Miss E and I have read The Glass Castle by Trisha White Priebe and Jerry B. Jenkins published by Shiloh Run Press. Definitely a different kind of book for me. Miss E on the other hand – this is more up her alley.Trisha White Priebe and Jerry B. Jenkins, the authors, have created a Christian fiction book for young teens that is pretty full of suspense, twists, turns, imagination, and strong characters. Mrs. Priebe is a writer who wear a large number of other hats. Considering that, I am impressed with this book! A writer who also works for another writer (who happens to be the other author of this book), you might also find her speaking at retreats or conferences. Mr. Jenkins is evidently a well-known author but I admit – I have not read any of the books of his popular Left Behind series. He has published over 180 books and runs a Christian Authors Guild.
The Glass Castle is a story full of suspense and mystery. Avery has just turned 13. For her birthday, she takes her brother Henry out for a walk, disobeying her father’s instructions. While on their walk, the unimaginable happens – they are kidnapped by a strange old lady and separated. The old lady takes Avery to an unusual place full of more questions than answers and Avery doesn’t know where Henry ends up. After dumping her out at the feet of a number of children, the old lady leaves.
Two young folks step up to help Avery adjust to her new life. They are kind and helpful and watch over her. There’s only one problem – Avery does not want to adjust and fights against accepting this place as her new home. She is determined to find her brother and go home to her father, with new resolve to not disobey again.

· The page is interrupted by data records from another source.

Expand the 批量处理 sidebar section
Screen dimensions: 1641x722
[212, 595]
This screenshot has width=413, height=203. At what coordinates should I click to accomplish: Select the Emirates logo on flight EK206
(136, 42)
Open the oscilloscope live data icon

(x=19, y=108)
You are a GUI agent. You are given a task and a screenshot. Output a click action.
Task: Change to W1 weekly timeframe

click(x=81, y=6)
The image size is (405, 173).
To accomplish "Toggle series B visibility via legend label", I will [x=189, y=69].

The more Avery searches to find a way to escape and locate Henry, the stranger everything becomes. First off, everyone around her is 13. Why? Then Avery realizes that she is in a castle, hidden out-of-sight with the king and soon-to-be-queen not even knowing they are around. Or maybe the queen does? And is that dangerous? As she explores, Avery has to come to grips with the fact that her mother knew A LOT about this castle and shared it with Avery when she was a young girl. Through rhymes and songs and poems, she taught Avery where things are, who people are, how to get around, where things are located, and more. But why? How did her mother know? And what is Avery going to do with this information? Can she use it?
As she struggles to find answers, things are becoming more and more dangerous for the whole group of children hidden in plain sight in the castle. Can Avery escape? Can she help the other children as well? With her friends Kate, Tuck, and Kendrick, can they do something?

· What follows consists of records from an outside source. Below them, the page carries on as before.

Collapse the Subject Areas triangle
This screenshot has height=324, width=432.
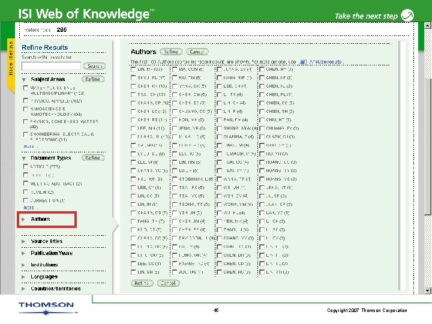click(24, 80)
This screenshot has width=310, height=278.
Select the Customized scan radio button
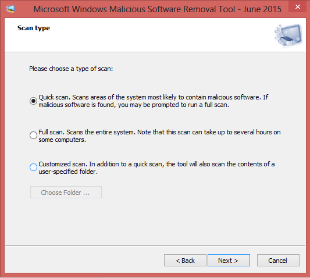tap(33, 167)
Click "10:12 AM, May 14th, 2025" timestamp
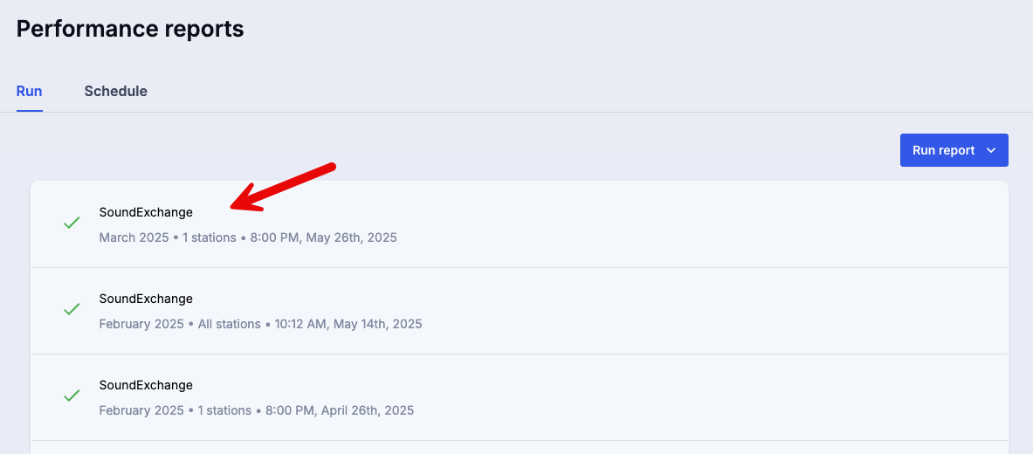This screenshot has height=454, width=1033. pos(348,324)
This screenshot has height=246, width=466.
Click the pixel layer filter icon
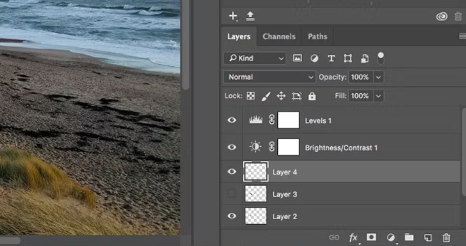coord(298,58)
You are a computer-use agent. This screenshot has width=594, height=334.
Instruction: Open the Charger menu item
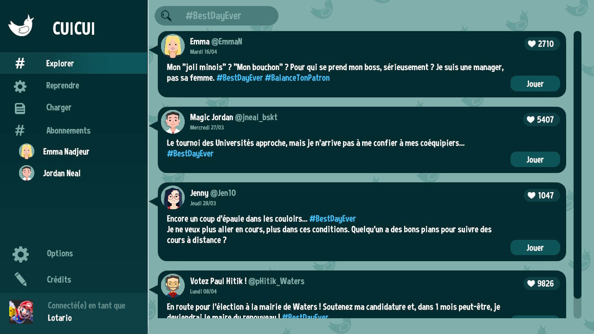pyautogui.click(x=58, y=108)
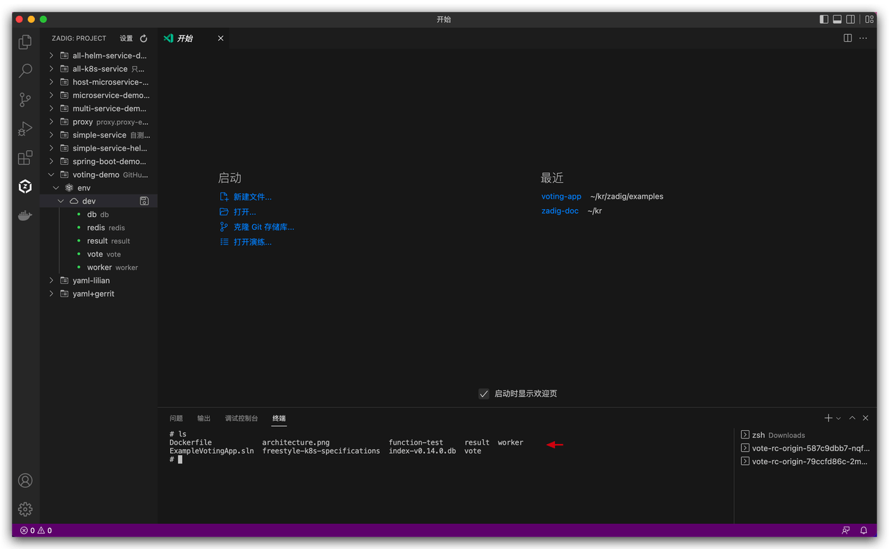Click the save icon next to dev environment
Screen dimensions: 889x549
coord(144,200)
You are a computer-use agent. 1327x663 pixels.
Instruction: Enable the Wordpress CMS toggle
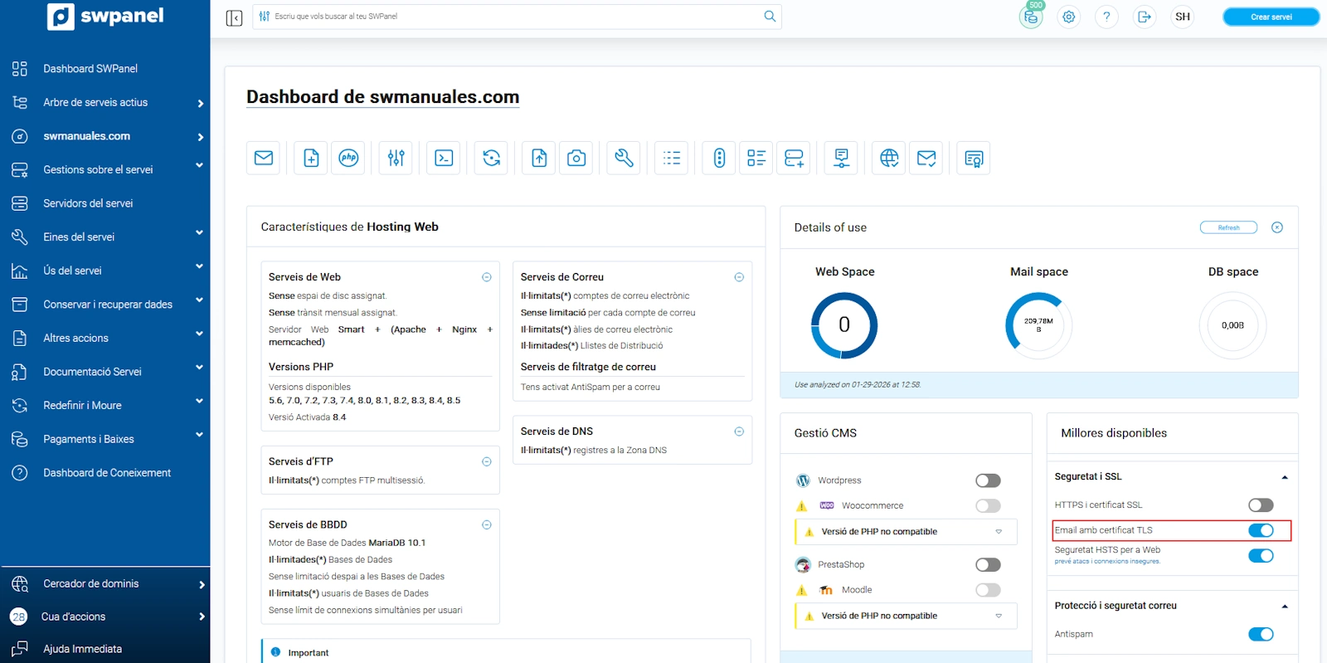988,480
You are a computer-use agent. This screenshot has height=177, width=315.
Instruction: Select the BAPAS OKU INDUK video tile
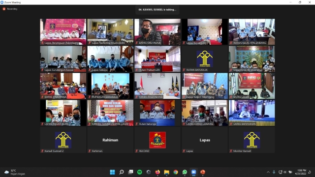point(158,31)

Personally, I wouldn’t call this a Christian fiction book. There are tidbits of Christian morals and Biblical advice, but not much. Don’t go into this book thinking it will help develop Christian ideals for your child or yourself. There is not much in it for that. It is a simple read, full of suspense and changing ideas. The amount of insinuation about evil intents, possible murder, kidnapping, and more definitely warrants a thought before sharing this with children younger than about 11 or 12.

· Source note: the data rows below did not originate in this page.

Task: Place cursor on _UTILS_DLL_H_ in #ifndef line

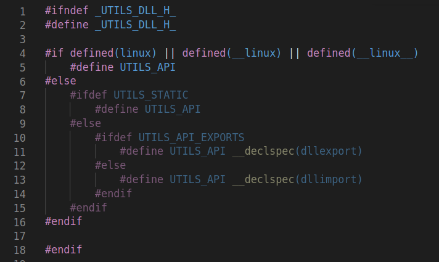Action: pos(135,11)
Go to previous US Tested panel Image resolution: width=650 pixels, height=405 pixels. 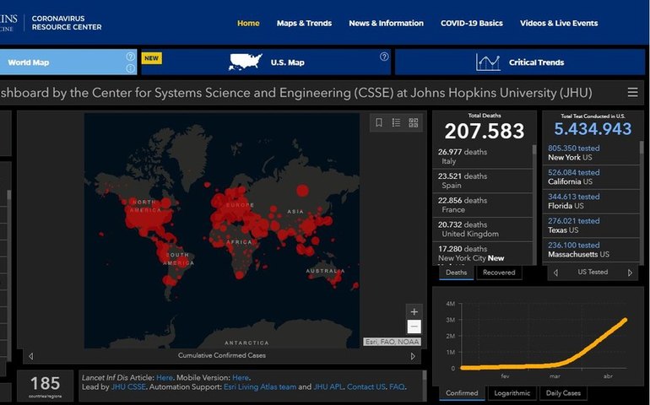point(555,273)
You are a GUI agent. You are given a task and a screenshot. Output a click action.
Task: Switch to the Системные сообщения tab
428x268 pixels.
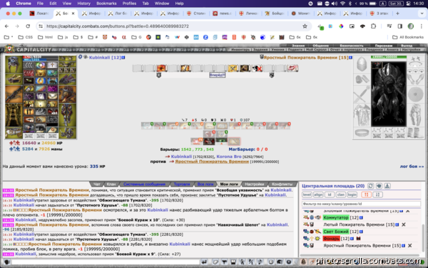(x=144, y=184)
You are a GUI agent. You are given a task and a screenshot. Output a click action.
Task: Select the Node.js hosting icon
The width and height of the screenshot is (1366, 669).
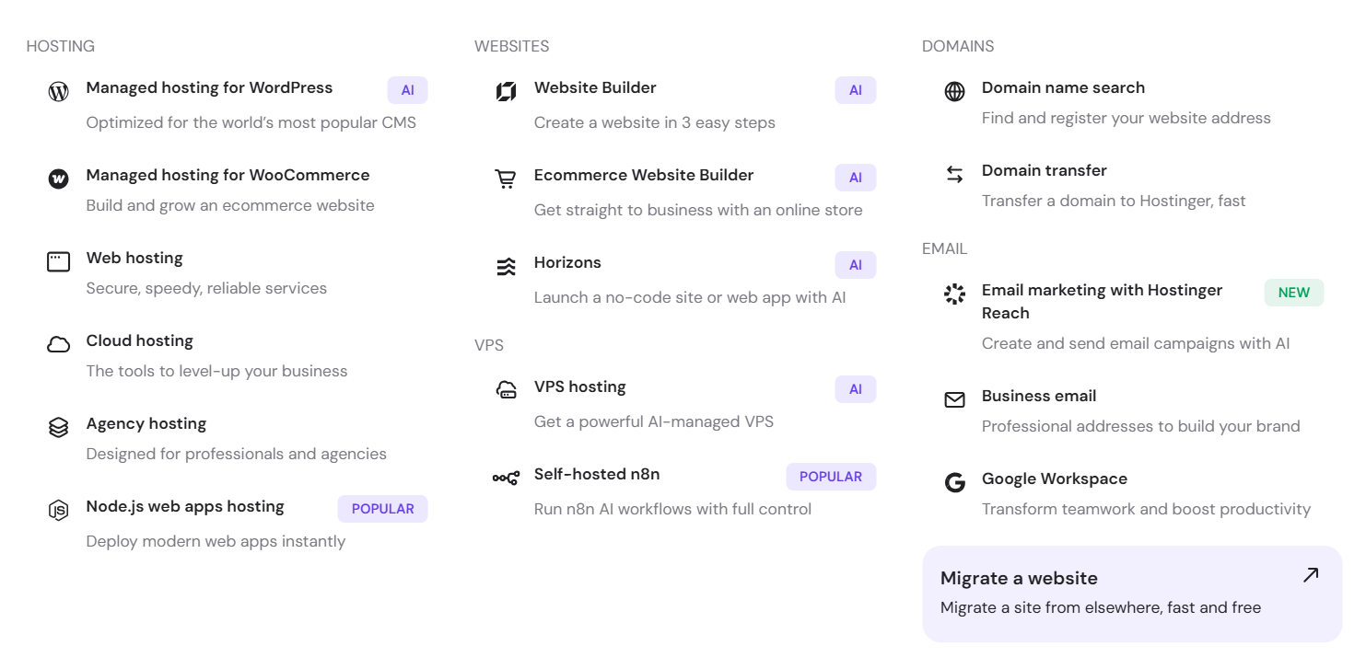tap(58, 509)
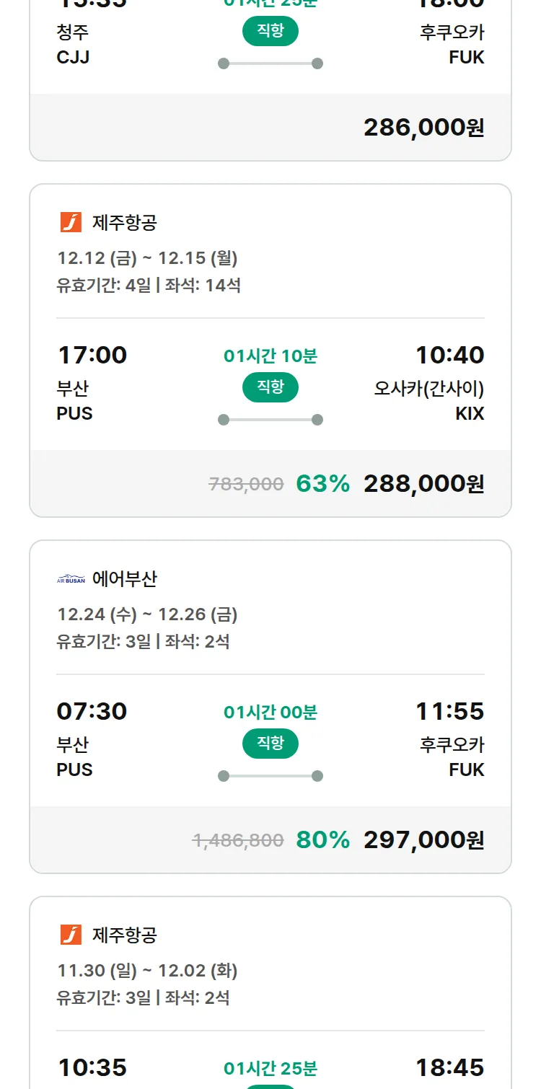Select the 288,000원 Jeju Air fare
541x1089 pixels.
[423, 484]
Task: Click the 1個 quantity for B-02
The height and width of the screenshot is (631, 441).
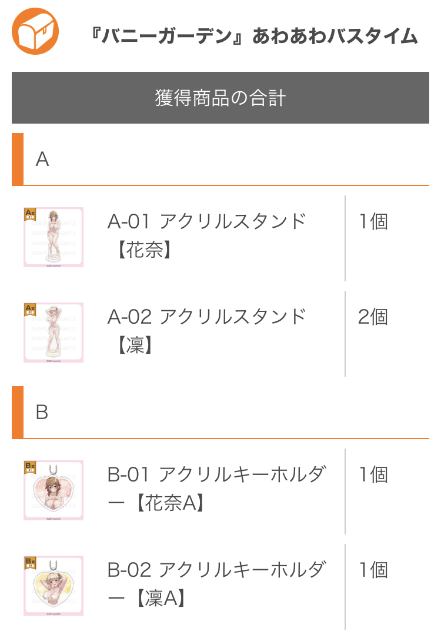Action: 373,570
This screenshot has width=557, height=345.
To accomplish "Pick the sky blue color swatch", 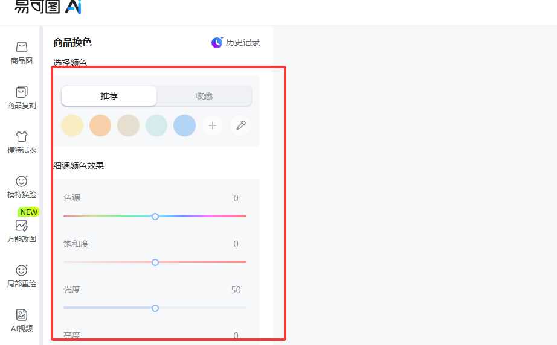I will click(184, 125).
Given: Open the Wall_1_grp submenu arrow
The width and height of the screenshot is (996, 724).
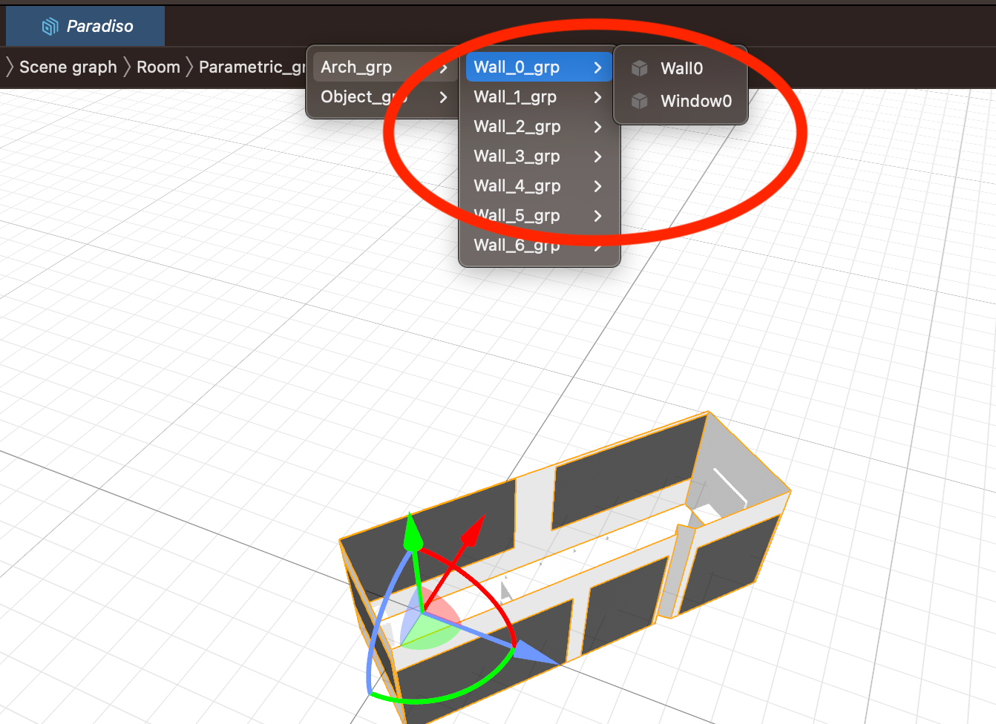Looking at the screenshot, I should tap(598, 97).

Know going in that you will need to read the upcoming, not-yet-published books to have any idea where the story line is going to go. I don’t like cliff-hanger endings to books so just be aware that this one doesn’t resolve anything before the end of the book.
I think it could easily be read by a 4th grader with no issues. Miss E, a 6th grader, read this easily in a single day, so it is not a difficult book. It was probably too easy as far as the reading goes but the content – I wouldn’t really want a child too much younger reading due to the themes. Miss J, age 7, thinks it sounds interesting from the title but there are too many hints at sinister things in the book for me to want to read it to her.
Miss E’s Take on Things:
There are four main characters: Avery, Kate, Tuck and Kendrick. They have been kidnapped and locked in a castle. They can’t leave so Avery tries to figure out where the passageways are and where her mother is. I would recommend it for mostly girls, about age 12, since it’s main character is a girl. It was easy to read so I think even slower readers could read it.
Final Thought: If you like suspense and being drawn into a story line, this book is for you. Just be prepared to need to read the next one that isn’t quite to the shelves yet.